Character & Episode: Manservant in My Late, Lamented Friend and Partner

An occasional minor actor of Greek descent with only just over a dozen credit appearances in British film and television, his main contributions being to The Avengers, and ITC series Man in a Suitcase, Department S and Strange Report. Later, he entered journalism, becoming a senior journalist in Athens. He has edited a number of English language newspapers in Greece and has reported freelance for several titles elsewhere including the BBC. He founded the The Rainbow Theatre in Athens, for which he has written, produced and directed plays in Greek and English.

Terence Plummer

Character & Episode: Pete in Whoever Heard of a Ghost Dying?
Born: 1936
Died: 2011

Terence was primarily a stuntman. He was used though mainly as a heavy in a number of films and television series throughout his career. As an actor he has over forty credits and has appeared in such films as The Heroes of Telemark (1965), The Man with the Golden Gun (1974), Willow (1988) and Batman (1989). On television he appeared in such series as The Avengers and Blake's 7. His last appearance was in the feature film Sexy Beast in 2000.

Paddy Ryan

Character & Episode: Larry in Whoever Heard of a Ghost Dying?
Born: 1904 (as Frank Ryan McCree Singletary)
Died: 1990

Paddy was an actor who occasionally performed stunts. Often in minor roles, he made his debut in 1949 in the film Diamond City. Despite a forty-year career Paddy would still only notch up just over thirty film and television credits to his name. Most of his career was limited to television and he had minor roles in such series as The Saint, Adam Adamant Lives!, The Avengers, The Persuaders! and Steptoe and Son. His last television credit was in 1988 in the comedy series Screenplay.

Mike Stevens

Character & Episode: Police Sergeant in Whoever Heard of a Ghost Dying?

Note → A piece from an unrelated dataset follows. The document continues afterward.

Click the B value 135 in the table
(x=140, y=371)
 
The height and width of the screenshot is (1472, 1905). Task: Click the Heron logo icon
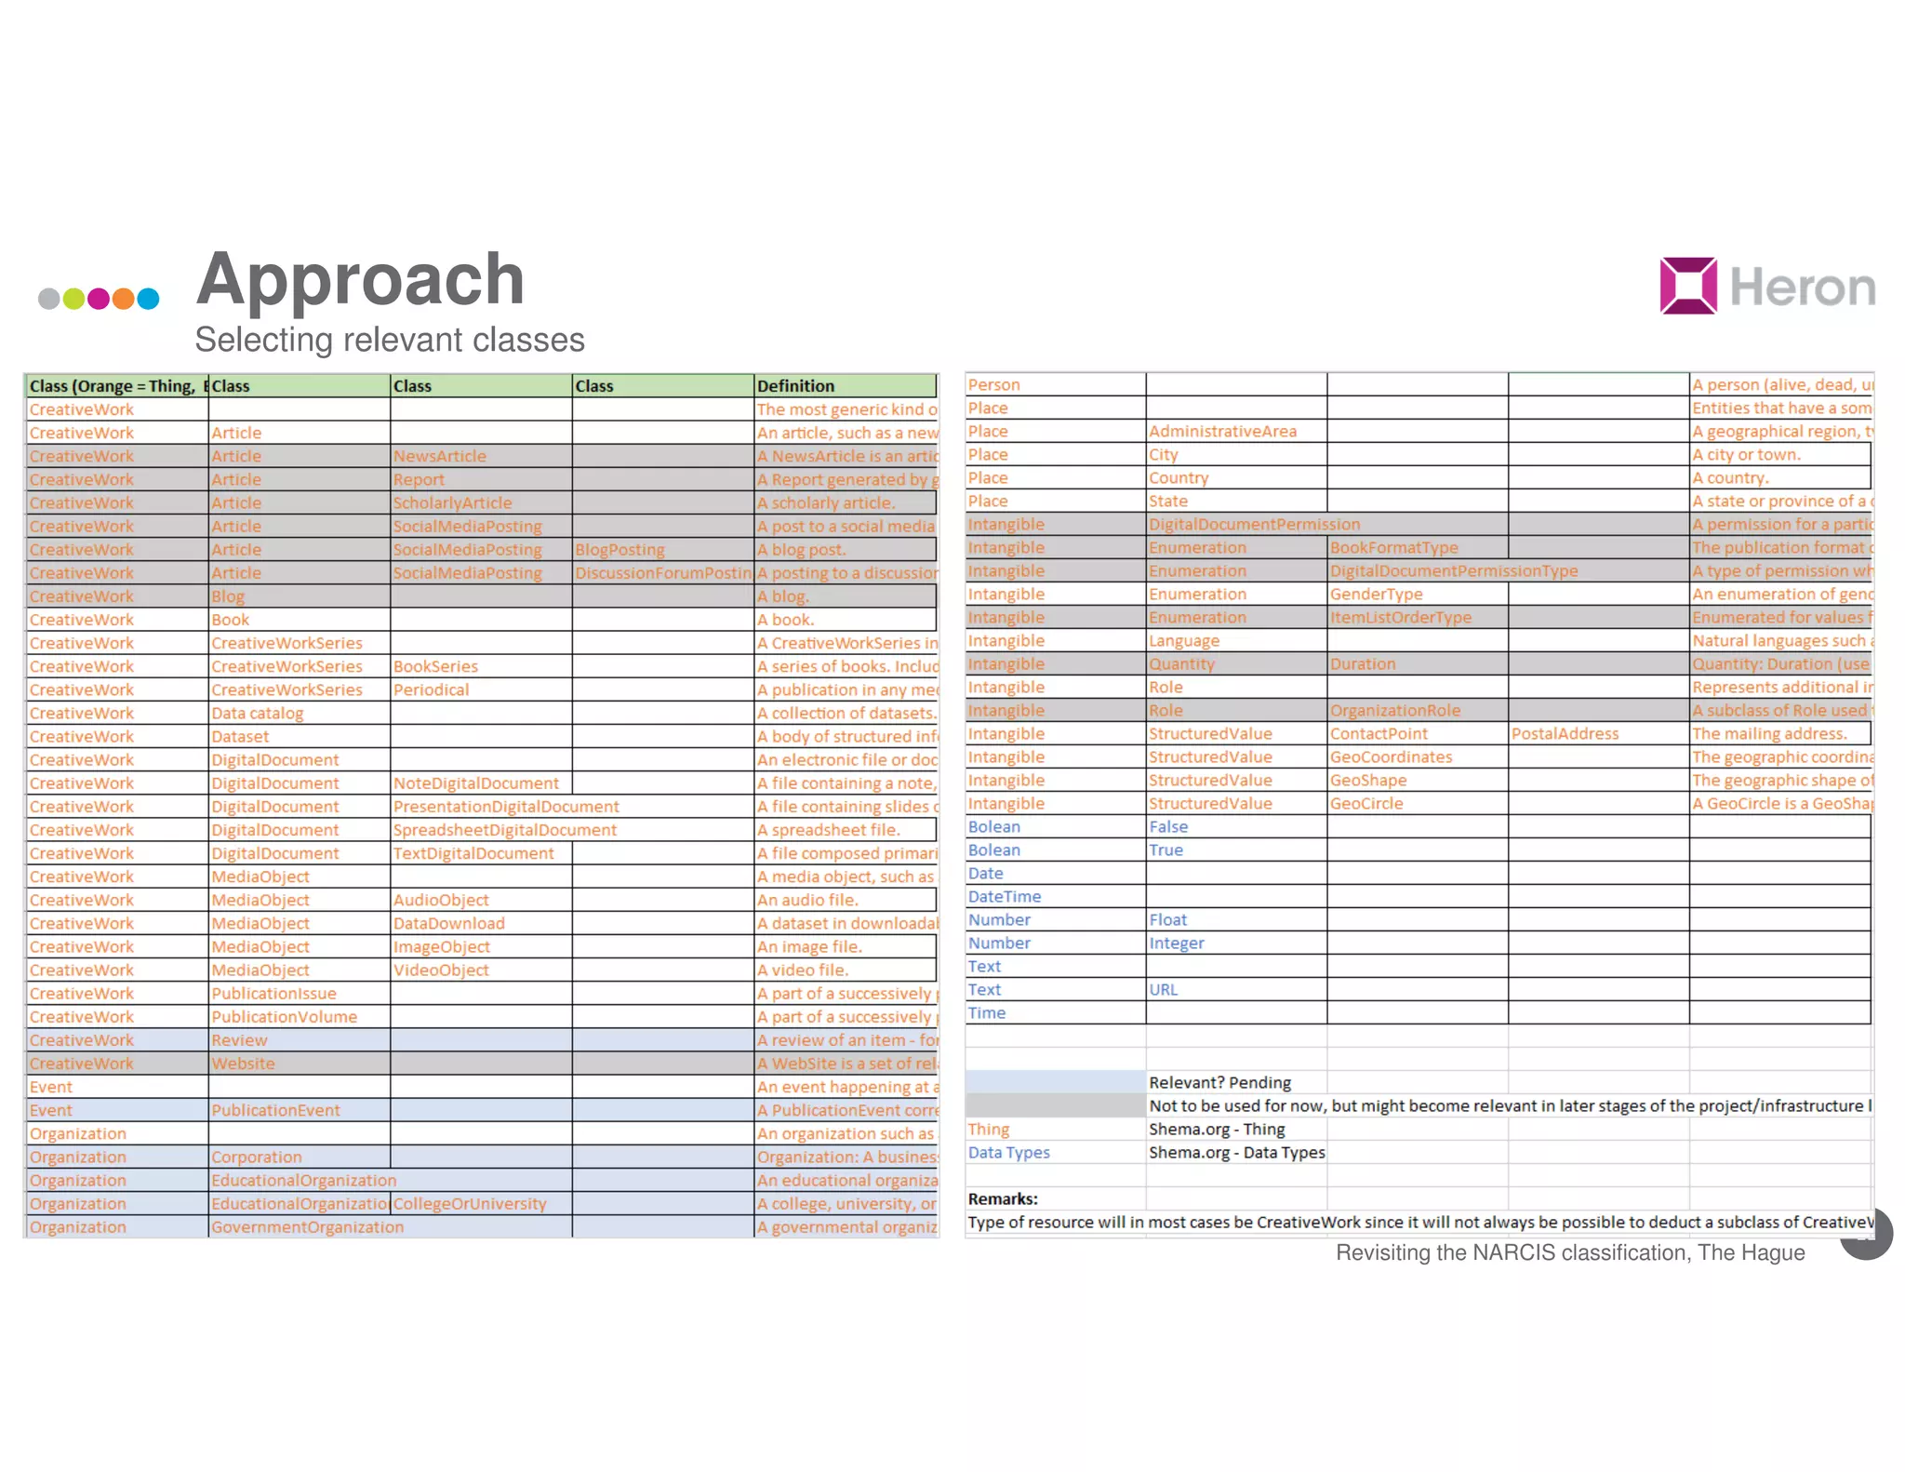(x=1688, y=286)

A minor actor often playing extras, Mike appeared in four films of the Carry On series, all of which went uncredited – he was a man with a dog in Carry On Henry (1971) and a year later was one of the monks in Carry On Abroad. His last Carry On appearance came in 1974 when he played a policeman in Carry On Dick. Mike also appeared in sixteen episodes of Space: 1999, being listed simply as Mission Operator.

Mickey Varey

Character & Episode: 2nd Man on Stairs in A Sentimental Journey

Mickey was a minor supporting actor who often went uncredited in a number of roles, mainly in the Sixties. In the late Sixties he had uncredited roles in Quatermass and the Pit (Hammer Films, 1967) and Inspector Clouseau (1968). His last known appearance was as an inmate in the John Huston film MacKintosh Man in 1973 – the film also featured Paul Newman and James Mason.

Bill Westley, Sr.

Character & Episode: Police Driver in A Sentimental Journey

A very minor actor whose role as the police driver in A Sentimental Journey represents his only listed screen credit. He did however appear in at least two episodes of The Saint.

Philip Weston

Character & Episode: Constable Johnson in Whoever Heard of a Ghost Dying?

Nothing is known about Philip other than that he is credited with three television appearances, the others being Doctor in Charge (Which Doctor?, 1972)and Get Some In! (Field Exercise, 1976) which featured Tony Selby and Robert Lindsay. He undoubtedly appeared as an extra in other productions, but these have yet to be identified.

Fred Wood

Character & Episode: Second Man at Séance in The Trouble with Women
Born: 26/10/1922, Rotherhithe, London, England

A minor supporting actor who started his career just after the war and notched up well over one hundred film and television appearances, mainly as a walk-on extra. His film credits include Star Wars, From Russia With Love and Oliver! On television, he made cameos in Danger Man, The Professionals, The Champions, The Baron and Gone to Seed. Fred has worked at many of England's film studios such as Bray, Denham, Pinewood, Elstree and Ealing and with several legendary directors including Alfred Hitchcock, Stanley Kubrick and George Lucas.